Nevertheless, after the jump those with an adventurous spirit will see we’ve sifted through the chaff to come up with a short list of shows that might not have you praying that the gun on stage is loaded with live rounds. Of course, this is all conjecture so don’t come commenting to us if our picks disappoint! (Though if we recommend something that blows your mind remember who told you so.) And do let us know in the comments what outrageous omissions have been made. We also highly recommend Alexis Soloski’s incisive think piece on The Fringe in this week's Voice. (Image above from Fringe show Baum for Peace or The True Adventures of the Slightly World-Renowned Lesbian Playwright Who Ran for Congress

Detailed information on performance times and tickets for the shows listed below can be found at the FringeNYC handy guide.

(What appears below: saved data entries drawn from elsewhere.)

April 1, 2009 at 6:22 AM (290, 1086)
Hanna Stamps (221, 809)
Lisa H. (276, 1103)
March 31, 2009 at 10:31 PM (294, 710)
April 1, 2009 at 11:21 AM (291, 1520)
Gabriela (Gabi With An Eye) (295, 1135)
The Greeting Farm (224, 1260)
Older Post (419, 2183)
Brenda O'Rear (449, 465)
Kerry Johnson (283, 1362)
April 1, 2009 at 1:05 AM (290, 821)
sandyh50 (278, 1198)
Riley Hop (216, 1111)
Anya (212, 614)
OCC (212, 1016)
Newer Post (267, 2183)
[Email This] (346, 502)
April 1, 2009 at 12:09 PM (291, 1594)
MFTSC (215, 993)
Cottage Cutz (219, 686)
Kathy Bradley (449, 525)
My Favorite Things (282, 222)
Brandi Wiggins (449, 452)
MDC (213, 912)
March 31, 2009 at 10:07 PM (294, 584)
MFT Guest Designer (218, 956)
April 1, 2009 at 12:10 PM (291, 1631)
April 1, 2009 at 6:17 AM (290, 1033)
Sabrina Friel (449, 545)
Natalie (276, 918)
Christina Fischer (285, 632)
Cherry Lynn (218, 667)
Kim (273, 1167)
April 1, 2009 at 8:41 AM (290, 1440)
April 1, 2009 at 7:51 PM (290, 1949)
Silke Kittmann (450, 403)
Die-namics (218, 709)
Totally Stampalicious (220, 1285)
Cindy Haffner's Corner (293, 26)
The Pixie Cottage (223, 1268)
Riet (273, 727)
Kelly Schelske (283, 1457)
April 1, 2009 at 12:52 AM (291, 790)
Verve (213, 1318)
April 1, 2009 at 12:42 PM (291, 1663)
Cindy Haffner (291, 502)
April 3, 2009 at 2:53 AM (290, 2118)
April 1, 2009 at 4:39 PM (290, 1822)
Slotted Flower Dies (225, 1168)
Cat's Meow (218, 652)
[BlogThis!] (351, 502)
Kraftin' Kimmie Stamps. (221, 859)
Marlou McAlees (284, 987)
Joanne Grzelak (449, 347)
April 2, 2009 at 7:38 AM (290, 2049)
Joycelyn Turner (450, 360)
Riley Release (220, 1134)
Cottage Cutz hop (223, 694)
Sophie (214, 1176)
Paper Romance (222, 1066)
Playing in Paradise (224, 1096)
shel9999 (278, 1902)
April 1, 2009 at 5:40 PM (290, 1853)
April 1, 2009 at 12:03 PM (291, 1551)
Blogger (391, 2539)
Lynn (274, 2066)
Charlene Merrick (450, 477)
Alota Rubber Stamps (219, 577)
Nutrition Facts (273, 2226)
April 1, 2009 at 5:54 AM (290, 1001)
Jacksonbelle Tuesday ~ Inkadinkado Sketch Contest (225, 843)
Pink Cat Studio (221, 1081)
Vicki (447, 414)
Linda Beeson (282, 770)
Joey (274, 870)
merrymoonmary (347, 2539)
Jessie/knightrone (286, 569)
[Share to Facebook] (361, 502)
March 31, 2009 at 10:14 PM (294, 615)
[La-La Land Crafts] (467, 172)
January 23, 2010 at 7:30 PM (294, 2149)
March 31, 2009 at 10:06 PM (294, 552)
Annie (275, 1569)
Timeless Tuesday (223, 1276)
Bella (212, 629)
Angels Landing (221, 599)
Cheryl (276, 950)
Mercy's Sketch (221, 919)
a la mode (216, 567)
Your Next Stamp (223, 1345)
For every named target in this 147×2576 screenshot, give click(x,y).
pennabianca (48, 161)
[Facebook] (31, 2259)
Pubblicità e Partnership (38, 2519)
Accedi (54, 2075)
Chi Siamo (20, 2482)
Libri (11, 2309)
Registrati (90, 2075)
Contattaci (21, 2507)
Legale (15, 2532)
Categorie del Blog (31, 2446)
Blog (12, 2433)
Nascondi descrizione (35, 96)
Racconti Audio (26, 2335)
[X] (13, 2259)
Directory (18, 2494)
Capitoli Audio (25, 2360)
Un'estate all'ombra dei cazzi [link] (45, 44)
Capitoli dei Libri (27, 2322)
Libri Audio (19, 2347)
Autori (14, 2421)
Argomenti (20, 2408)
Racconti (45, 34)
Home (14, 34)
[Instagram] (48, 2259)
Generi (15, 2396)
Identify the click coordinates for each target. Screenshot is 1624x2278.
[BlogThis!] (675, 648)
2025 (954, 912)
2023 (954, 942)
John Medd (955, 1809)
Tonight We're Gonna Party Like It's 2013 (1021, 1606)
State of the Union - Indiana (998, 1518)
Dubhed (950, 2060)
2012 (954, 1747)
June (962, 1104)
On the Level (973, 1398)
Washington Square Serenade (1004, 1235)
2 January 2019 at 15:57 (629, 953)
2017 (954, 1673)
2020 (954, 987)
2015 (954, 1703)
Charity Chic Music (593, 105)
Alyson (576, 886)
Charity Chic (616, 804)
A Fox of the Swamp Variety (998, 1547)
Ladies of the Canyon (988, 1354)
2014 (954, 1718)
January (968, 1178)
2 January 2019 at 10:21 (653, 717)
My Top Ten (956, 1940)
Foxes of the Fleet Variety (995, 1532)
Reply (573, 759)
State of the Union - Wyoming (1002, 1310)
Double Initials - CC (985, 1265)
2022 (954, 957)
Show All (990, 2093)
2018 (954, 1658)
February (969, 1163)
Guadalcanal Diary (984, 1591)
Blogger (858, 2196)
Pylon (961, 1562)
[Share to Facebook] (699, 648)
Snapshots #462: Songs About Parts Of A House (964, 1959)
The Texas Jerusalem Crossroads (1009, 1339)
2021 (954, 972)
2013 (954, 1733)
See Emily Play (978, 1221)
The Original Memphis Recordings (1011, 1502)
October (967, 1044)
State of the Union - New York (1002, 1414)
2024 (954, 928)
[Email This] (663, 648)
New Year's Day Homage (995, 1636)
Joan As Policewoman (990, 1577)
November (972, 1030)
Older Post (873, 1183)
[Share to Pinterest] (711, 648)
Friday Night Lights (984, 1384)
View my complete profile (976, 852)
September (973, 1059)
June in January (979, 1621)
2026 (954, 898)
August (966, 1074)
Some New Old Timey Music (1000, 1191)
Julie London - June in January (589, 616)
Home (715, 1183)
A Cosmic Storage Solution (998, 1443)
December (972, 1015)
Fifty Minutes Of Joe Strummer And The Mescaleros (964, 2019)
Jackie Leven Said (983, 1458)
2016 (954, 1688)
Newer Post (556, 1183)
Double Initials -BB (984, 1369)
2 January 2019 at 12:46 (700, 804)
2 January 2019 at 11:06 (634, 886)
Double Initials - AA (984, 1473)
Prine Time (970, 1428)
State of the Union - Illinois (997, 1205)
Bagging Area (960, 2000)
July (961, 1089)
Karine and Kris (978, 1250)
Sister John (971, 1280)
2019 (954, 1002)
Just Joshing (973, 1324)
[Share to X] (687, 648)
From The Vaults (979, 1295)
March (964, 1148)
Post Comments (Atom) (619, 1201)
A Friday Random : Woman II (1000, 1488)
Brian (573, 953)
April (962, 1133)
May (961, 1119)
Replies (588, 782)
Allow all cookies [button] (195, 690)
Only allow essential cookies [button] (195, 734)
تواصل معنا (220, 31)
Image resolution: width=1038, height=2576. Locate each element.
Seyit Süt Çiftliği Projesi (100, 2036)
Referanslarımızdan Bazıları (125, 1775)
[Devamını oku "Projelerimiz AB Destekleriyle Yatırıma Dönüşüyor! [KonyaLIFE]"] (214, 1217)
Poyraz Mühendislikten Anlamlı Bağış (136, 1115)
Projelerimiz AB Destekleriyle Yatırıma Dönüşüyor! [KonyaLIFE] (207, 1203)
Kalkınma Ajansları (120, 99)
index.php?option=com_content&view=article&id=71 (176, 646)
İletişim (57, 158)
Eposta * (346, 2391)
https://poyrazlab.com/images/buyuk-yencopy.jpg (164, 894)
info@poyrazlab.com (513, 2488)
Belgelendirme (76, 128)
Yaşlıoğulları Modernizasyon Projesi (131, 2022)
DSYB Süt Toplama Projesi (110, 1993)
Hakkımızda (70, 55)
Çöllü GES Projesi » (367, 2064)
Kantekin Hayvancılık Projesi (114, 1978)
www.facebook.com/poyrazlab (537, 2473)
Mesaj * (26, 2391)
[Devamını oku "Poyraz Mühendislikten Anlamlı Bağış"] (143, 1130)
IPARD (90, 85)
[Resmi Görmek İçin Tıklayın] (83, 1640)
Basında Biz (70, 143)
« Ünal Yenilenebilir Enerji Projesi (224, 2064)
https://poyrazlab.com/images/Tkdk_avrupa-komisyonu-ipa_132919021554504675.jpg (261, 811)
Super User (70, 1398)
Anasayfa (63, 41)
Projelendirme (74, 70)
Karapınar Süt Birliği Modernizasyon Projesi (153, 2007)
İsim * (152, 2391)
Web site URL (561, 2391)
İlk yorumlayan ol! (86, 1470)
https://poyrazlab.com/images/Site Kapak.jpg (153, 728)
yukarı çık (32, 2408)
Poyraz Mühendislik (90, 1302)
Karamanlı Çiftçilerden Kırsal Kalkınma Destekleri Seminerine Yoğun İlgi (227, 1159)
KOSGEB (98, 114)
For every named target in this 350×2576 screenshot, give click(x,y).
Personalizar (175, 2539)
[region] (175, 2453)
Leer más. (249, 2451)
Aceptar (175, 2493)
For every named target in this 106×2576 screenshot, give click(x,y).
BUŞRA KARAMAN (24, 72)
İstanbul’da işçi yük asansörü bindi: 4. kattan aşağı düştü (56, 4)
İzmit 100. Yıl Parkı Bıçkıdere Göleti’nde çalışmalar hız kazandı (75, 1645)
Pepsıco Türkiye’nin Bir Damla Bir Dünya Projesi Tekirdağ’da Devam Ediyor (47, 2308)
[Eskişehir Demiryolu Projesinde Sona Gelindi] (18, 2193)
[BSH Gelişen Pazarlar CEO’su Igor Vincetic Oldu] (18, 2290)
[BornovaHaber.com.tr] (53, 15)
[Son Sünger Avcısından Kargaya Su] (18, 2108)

Dirt, a “haunting” one-man drama about prejudice against foreigners, receives its New York premiere. It’s all about Sad, an illegal immigrant from Iraq, who sells roses on the streets to make ends meet. Playwright Robert Schneider was awarded Best New Playwright by some big-time Kraut theater magazine, so this seems like the one to take your clove-smoking, nihilist girlfriend to see.

Champ: A Space Opera, features a seven-piece band led by Jeff Curtin and Juan Pieczanski (two dudes familiar to fans of the PlumTV show Juan’s Basement) and is set on a spaceship carrying the last remnants of the human race. When a mysterious signal is intercepted, “space rock” ensues. With choreography by Mark Morris dancer (and Fischerspooner collaborator) John Heginbotham, plus far out video projections mined from old view-master slides and B-movies.

We have an obsession with hot-air balloons, but with autumnal Hudson Valley rides starting at $350 an hour, it looks we’re going to have to settle for An Air Balloon Across Antarctica, brought to us by Australia’s Invisible Theatre. As a female explorer longs to escape her world of white without boundaries, she’s joined by “an obese hamster who dreams of becoming a lemming, the spirits of several Antarctic explorers, a lost Amelia Earhart and one urn.”

Avant-garde performance blog Culturebot saw and recommends the multimedia show Bucharest Calling, by Romanian company Monday Theater at Green Hours. Performed in English, it casts a penetrating look on life in Bucharest 17 years after the fall of communism. If Culturebot says “cool”, we say go.

With The Times of London calling Brit import Pigeon Man Apocalypse “raw, livid and utterly mesmeric", this black comedy seems as close to a sure thing as you can get. A hit at The Edinburgh Fringe Fest, the one-many play concerns one Arthur Cork, who holds forth in an abandoned London squat where he lives on pigeons and rainwater. Then a family moves in next door and “demons awake”!

Inspired by the short stories of Nathaniel Hawthorne, the musical comedy The Medicine Show conjures up that old-timey milieu of traveling snake oil salesmen. The unctuous Dr. Boggs is supported in his sales mission by Hannah – the show’s main attraction for her remarkable birthmark on her face – guitar man Nate and Dark Cloud, “the Chief who sees all.”

Rude Mechanicals is represented in the Fringe by Managing Director Corey Patrick. His comedy bombs in your mouth concerns estranged half-siblings Danny and Lilly, who reunite for fisticuffs, Jell-O and beer in the wake of their abusive father’s death. Fun fact: The play was developed on 8th Street in the former apartment of Jimi Hendrix, so maybe his spirit will set something ablaze.